■ DIRECTION A
Answer these questions about the SQL best practices chapter:
(i) What command does the chapter give for running all compliance checks, including the CB-700 series?
(ii) In the example output, which file and line are flagged for a DELETE without a WHERE clause?
(iii) Which check code does the example output assign to an implicit join?
■ DIRECTION B
Pick up the SQL best practices chapter after its last line and continue it.

■ SELECTED TEXT
::::::::
Chapter 48: SQL Best Practices (CB-700 to CB-705)
The CB-700 series detects SQL-specific defect patterns that apply to any project containing SQL files or embedded SQL statements. These checks target the most common sources of data loss, performance degradation, and security vulnerabilities in SQL: unbounded SELECT projections, missing WHERE clauses on destructive operations, implicit Cartesian joins, ambiguous column references, injection vectors, and N+1 query patterns.
Overview
# Run all compliance checks including CB-700 series
pmat comply check
# Example output:
# ⚠ CB-700: SQL Best Practices (CB-700 to CB-705): [Advisory] 0 errors, 4 warnings, 2 info:
# CB-700: SELECT * usage obscures column dependencies (migrations/002_users.sql:12)
# CB-701: DELETE without WHERE clause — data-loss risk (scripts/cleanup.sql:8)
# CB-702: Implicit join (Cartesian product) — use explicit JOIN syntax (queries/report.sql:23)
# CB-704: SQL injection risk — string concatenation in query (src/db.py:45)
::::::::
Item-finding data

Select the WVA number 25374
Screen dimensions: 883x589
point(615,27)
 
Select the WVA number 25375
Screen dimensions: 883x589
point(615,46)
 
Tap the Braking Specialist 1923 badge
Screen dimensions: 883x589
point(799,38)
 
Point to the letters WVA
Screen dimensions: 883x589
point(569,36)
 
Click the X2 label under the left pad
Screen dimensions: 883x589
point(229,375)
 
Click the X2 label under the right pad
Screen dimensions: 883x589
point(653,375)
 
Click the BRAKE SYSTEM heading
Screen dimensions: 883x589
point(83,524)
::::::::
■ RIGHT ANSWER A
(i) pmat comply check
(ii) scripts/cleanup.sql, line 8
(iii) CB-702

■ RIGHT ANSWER B
The CB-700 series is advisory — it reports with Warn status but does not block CI or commits. Violations are categorized into three severity tiers:
| Severity | Meaning | Example |
|---|---|---|
| Error | Likely defect in production | DELETE/UPDATE without WHERE clause |
| Warning | Code smell, should fix | SELECT *, implicit joins, unqualified columns |
| Info | Suggestion, low priority | N+1 query patterns, minor injection risk |
Defect Taxonomy
Data Safety (CB-700, CB-701)
| ID | Check | Severity | What it detects |
|---|---|---|---|
| CB-700 | SELECT * Usage | Warning | SELECT * in SQL files — obscures column dependencies and breaks schema evolution |
| CB-701 | Missing WHERE Clause | Error | UPDATE or DELETE without a WHERE clause — data-loss risk |
Query Structure (CB-702, CB-703)
| ID | Check | Severity | What it detects |
|---|---|---|---|
| CB-702 | Implicit Join (Cartesian Product) | Warning | Comma-separated FROM clauses (FROM a, b) without explicit JOIN syntax |
| CB-703 | Unqualified Column Reference | Warning | Column references without table alias in multi-table queries |
Security & Performance (CB-704, CB-705)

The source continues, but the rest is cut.